El músico de Illinois entrega un disco que puede perfectamente competir con sus mejores obras a raíz de un encierro, con atracón cinematográfico incluido, con su compañero de sello.
Conviene asumirlo desde ya, que todo lo demás es circunloquio: este es el Sufjan Stevens que nos gusta a todos. No el de sus indagaciones electrónicas, tampoco el de sus discos de canciones navideñas, ni el de sus muchos proyectos paralelos, ni el de sus bandas sonoras ni el que se hace pajas mentales tratando de cumplir con su vieja aspiración de grabar 52 discos (uno por cada estado que da forma a los EE.UU.) ni tampoco el de sus abigarrados trabajos instrumentales preñados de psicodelia cósmica, por muy bien que puedan estar.
No, el Sufjan Stevens por el que siempre hemos suspirado es, no nos engañemos, el de Illinois (Asthmattic Kitty, 2005) y el de Carrie & Lowell (Asthmattic Kitty, 2015); en menor medida (también) el de Seven Swans (Asthmattic Kitty, 2004), que fue aquel por el que muchos le descubrimos y por el que justificamos incluso la ocasión de hablar con él. Y también el de discos como este, aunque llegue firmado a cuatro manos.
Me descubro a mí mismo anotando términos como “muy bonita”, “preciosa”, “maravillosa”, “solemne”, “virguería”, “delicada”. Palabrería. Calificativos cogidos al vuelo, con los que intento apresar a bote pronto lo que me sugiere cada una de estas catorce canciones. Borradores, esbozos con los que intentar dar forma a un discurso medianamente coherente, en el intento de describir algo para lo que el diccionario se queda corto.
Me canso de coleccionar epítetos porque con discos como este, es la música la que habla por sí sola. Y porque no hacen más que redundar en lo ya sabido: que este hombre nos hace volar cuando decide ponerse (aquí, metafóricamente; en el escenario, de verdad) sus alas de ángel, aunque sea de un modo tan aparentemente casual. Es magia que prende al margen de los grandes presupuestos, los estudios de postín y las colaboraciones de campanillas. Un ensalmo que no precisa gran presupuesto.

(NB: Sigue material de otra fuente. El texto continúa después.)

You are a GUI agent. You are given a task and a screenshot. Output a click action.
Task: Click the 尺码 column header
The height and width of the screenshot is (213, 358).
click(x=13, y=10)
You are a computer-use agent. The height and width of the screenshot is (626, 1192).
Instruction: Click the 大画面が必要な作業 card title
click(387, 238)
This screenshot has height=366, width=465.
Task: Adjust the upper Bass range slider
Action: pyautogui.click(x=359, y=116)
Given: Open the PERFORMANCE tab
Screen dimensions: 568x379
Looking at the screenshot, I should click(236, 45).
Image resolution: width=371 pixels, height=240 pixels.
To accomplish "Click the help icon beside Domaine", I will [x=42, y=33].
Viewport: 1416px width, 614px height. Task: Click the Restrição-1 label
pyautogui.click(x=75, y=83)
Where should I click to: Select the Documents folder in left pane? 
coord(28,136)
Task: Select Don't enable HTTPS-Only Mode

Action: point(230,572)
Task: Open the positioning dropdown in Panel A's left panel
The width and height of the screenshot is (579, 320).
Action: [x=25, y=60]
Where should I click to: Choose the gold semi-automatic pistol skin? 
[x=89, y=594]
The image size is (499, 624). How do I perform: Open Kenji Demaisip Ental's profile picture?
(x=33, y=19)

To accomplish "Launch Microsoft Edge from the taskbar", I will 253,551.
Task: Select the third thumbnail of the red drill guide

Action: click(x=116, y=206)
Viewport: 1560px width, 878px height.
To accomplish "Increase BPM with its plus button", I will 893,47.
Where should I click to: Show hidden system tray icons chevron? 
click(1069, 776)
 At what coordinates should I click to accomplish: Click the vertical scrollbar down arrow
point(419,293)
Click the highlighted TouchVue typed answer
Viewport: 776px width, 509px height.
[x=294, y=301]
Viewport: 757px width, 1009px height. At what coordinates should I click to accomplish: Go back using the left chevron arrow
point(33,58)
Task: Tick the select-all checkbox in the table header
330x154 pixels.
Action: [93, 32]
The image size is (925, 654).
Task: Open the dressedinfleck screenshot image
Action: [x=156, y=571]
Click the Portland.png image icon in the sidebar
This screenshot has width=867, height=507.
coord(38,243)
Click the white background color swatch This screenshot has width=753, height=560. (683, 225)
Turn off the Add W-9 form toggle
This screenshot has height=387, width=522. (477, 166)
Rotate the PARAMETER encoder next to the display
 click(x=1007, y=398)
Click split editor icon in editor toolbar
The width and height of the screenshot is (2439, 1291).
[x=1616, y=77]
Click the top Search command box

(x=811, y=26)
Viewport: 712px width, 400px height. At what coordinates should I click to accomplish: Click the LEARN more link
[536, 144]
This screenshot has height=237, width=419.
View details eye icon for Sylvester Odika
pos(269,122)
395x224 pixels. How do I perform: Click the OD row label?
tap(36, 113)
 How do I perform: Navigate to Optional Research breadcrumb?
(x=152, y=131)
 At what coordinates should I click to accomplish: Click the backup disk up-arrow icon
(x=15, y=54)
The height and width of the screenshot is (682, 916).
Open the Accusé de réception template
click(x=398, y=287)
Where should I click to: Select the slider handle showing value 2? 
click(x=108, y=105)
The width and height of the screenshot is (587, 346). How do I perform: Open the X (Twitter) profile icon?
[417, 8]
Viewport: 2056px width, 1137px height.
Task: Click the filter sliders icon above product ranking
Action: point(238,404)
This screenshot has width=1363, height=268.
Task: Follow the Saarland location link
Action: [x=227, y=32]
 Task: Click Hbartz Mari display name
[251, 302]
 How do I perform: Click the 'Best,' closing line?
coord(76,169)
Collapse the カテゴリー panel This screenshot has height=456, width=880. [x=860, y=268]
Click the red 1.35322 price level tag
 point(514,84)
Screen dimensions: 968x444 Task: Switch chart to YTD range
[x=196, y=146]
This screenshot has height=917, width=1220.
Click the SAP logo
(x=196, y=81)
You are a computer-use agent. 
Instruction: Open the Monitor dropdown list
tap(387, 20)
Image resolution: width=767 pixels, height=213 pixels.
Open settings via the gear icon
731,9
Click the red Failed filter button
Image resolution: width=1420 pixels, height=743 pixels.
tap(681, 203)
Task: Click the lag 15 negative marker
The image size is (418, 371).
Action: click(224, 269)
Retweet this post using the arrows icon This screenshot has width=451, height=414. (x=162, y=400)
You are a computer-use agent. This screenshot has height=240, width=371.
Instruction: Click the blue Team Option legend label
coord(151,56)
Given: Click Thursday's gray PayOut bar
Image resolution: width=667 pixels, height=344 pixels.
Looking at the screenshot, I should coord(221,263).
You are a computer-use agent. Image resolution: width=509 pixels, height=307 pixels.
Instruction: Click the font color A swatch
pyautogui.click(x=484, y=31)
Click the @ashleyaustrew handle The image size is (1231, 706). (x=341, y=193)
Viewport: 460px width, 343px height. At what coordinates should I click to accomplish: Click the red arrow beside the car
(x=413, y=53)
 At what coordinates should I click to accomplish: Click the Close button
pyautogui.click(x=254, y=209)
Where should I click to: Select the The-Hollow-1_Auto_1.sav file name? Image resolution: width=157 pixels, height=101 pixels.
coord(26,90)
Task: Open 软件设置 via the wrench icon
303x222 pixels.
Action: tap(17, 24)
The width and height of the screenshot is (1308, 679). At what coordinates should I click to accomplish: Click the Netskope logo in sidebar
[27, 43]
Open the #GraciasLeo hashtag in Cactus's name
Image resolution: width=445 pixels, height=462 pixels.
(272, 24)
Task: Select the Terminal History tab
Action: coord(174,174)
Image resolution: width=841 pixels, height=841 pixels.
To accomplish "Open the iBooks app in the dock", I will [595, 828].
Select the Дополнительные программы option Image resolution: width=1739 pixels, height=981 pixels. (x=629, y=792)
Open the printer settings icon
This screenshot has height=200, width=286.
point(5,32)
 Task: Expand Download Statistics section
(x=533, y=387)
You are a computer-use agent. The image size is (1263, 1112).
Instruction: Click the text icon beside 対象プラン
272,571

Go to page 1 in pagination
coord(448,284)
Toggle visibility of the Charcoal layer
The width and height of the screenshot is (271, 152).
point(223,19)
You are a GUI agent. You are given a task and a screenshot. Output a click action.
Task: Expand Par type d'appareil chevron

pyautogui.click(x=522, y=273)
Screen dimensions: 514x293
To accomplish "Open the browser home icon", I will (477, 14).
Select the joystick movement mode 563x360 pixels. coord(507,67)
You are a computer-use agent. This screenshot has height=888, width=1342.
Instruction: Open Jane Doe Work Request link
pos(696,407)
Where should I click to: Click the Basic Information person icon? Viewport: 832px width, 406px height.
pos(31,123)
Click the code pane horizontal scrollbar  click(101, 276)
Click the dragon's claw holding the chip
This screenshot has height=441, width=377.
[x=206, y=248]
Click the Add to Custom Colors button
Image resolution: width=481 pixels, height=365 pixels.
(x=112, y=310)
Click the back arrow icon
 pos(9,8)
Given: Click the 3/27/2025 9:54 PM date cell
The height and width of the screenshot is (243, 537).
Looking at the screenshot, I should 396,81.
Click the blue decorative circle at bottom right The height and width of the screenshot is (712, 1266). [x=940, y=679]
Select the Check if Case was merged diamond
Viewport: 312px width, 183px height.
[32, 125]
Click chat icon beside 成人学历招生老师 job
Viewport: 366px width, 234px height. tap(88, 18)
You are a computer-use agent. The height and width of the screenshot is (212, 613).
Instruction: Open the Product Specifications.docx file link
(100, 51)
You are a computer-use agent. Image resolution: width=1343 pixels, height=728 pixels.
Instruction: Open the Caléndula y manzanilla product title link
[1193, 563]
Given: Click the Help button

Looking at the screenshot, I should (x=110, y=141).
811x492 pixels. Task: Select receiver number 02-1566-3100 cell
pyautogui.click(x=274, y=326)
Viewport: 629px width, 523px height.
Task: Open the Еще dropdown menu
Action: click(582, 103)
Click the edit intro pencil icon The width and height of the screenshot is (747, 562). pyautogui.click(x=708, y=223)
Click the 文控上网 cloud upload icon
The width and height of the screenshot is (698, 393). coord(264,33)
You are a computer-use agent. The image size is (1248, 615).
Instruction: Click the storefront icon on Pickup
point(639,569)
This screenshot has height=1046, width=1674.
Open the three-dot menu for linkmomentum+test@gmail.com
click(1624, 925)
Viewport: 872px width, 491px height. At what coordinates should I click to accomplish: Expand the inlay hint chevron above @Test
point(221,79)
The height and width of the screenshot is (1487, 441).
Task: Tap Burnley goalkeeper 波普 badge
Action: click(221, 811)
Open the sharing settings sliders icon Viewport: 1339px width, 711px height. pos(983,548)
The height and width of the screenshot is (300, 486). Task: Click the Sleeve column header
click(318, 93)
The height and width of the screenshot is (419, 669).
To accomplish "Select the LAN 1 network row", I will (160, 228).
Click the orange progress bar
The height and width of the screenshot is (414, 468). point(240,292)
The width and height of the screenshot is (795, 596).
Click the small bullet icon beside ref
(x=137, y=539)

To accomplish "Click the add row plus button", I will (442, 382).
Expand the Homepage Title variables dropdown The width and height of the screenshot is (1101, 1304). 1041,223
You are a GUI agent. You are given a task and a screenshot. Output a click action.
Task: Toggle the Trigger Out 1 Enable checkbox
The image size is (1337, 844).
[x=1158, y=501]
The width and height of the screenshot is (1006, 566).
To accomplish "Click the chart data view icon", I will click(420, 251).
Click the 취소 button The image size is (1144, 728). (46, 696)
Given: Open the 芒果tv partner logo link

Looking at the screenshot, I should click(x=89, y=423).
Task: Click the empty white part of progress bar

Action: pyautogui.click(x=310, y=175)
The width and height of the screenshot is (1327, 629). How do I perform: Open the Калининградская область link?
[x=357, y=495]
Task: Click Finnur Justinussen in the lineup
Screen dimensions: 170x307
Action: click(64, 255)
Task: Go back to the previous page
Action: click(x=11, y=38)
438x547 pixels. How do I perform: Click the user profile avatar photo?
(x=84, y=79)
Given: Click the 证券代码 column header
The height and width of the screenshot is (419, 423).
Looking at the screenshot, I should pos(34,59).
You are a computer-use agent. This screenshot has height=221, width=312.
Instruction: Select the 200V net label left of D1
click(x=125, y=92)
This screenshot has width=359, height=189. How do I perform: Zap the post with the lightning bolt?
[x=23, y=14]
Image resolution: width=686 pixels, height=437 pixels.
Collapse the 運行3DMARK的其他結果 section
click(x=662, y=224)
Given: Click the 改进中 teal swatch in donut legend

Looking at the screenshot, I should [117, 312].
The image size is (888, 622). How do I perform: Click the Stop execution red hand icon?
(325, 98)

Sufjan y su amigo Angelo De Augustine, compañero de sello discográfico, se encerraron durante dos semanas en una cabaña para meterse entre pecho y espalda catorce de sus películas favoritas, y componer al día siguiente una canción inspirada en cada una de ellas.
Me cuesta encontrar la relación entre Hellraiser III (Anthony Hickox, 1992) y “The Pillar of Souls”, o entre El silencio de los corderos (Jonathan Demme, 1991) y “Cimmerian Shade”, o entre La noche de los muertos vivientes (George A. Romero, 1968) y “You Give Death a Bad Name”, más allá de sus letras, que en cierto modo remiten a sus argumentos. Y la verdad es que tampoco me importa demasiado, porque las canciones funcionan perfectamente sin necesidad de saber cuál es la chispa que las enciende. Cuánta belleza en estado puro brota aquí de fotogramas tan truculentos.
Juglar indie por excelencia del siglo XXI, músico capaz de tocar las fibras más sensibles a base (sobre todo) de fundir en su mejor versión el folk, el gospel y pop con la perspicacia melódica y la sensibilidad a flor de piel de un Elliott Smith pero con mucha más imaginación y recursos, Sufjan Stevens acaba por convencer cuanto más desnudo y con menos pretensiones se nos muestra. Esto no es más que otra muestra.